Mamou : Comment le solaire transforme les villages privés de courant…
MAMOU – Alors que la Guinée aspire à l’autosuffisance énergétique, la réalité rurale à Mamou offre un tout autre visage. Dans cette préfecture carrefour, l’électricité conventionnelle reste un mirage pour la majorité des habitants : dix sous-préfectures sur treize vivent en marge du réseau connecté. Face à ce déficit chronique, une « révolution silencieuse » s’est opérée dans les villages.

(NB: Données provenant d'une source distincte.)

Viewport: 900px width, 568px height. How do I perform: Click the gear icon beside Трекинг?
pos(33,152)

Pour charger un téléphone, conserver des aliments ou simplement s’éclairer, les populations se sont tournées vers une ressource inépuisable : le soleil. Reportage au cœur d’une économie de la débrouille où le panneau solaire est devenu, faute de mieux, le poumon vital des localités rurales.

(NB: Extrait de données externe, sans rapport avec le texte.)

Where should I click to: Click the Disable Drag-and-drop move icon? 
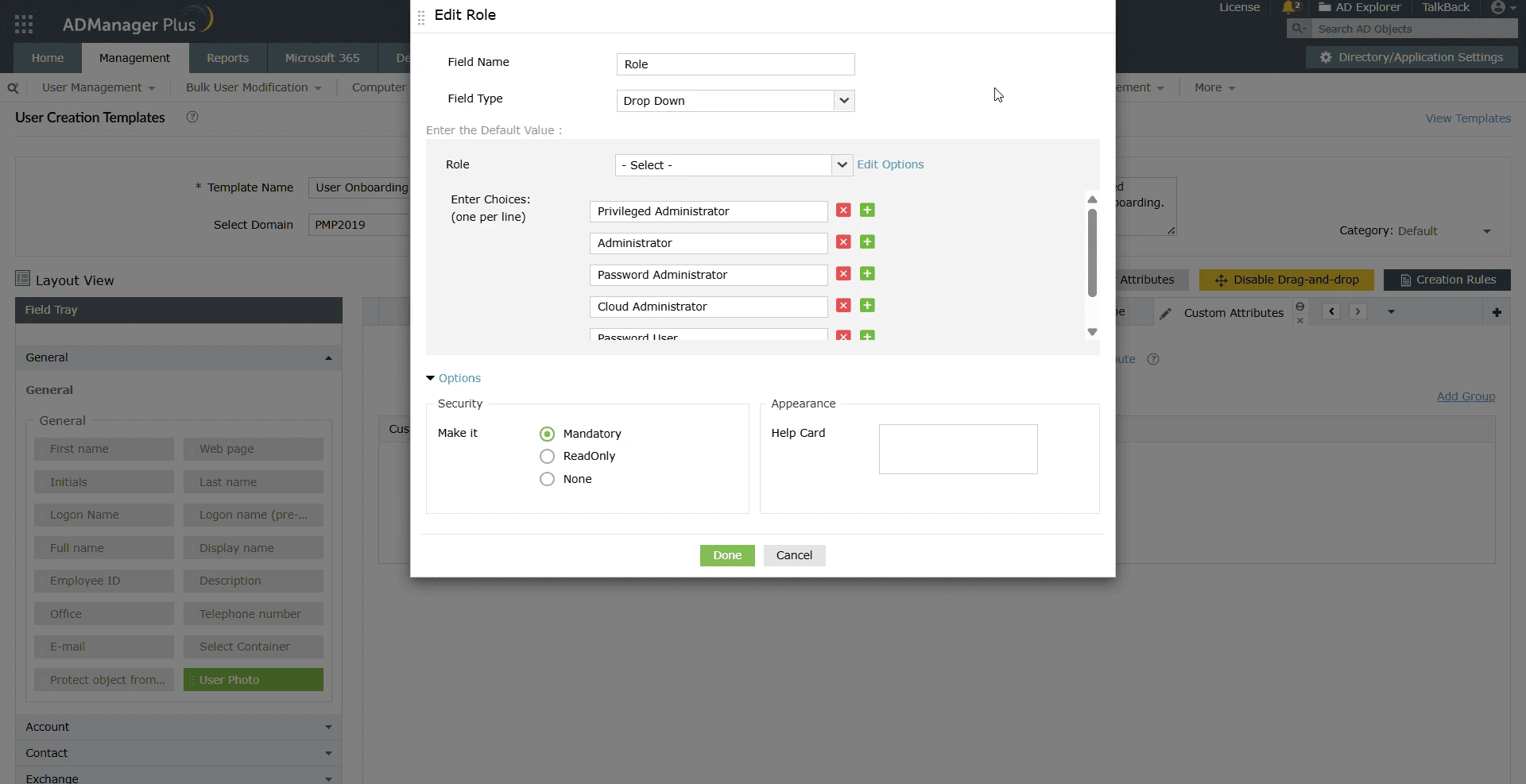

Dans la préfecture de Mamou, le constat est sans appel : sur les treize sous-préfectures que compte la ville-carrefour, seules trois sont raccordées au réseau national d’électricité. Il s’agit de Boulliwel (la pionnière), Tolo (connectée après un plaidoyer direct des étudiants de l’ENAE auprès de feu Général Lansana Conté) et tout récemment Porédaka, qui bénéficie de la nouvelle ligne traversant la région. Pour les dix autres sous-préfectures, l’obscurité n’est pourtant pas totale. Si les groupes électrogènes sont encore utilisés à la marge, c’est l’énergie solaire qui s’est imposée comme l’alternative majeure pour sortir les populations du noir.
Timbo et Soyah
À Timbo, cité historique, le solaire n’est pas un confort, c’est une nécessité vitale pour l’économie locale et le fonctionnement des services. « Timbo n’est pas alimenté par EDG. Ceux qui ont les moyens installent des panneaux solaires. Certains utilisent des groupes électrogènes de petite capacité ; d’autres des groupes de grande capacité. Mais, les panneaux solaires sont plus nombreux », explique Mamadou Barry, un habitant de la localité.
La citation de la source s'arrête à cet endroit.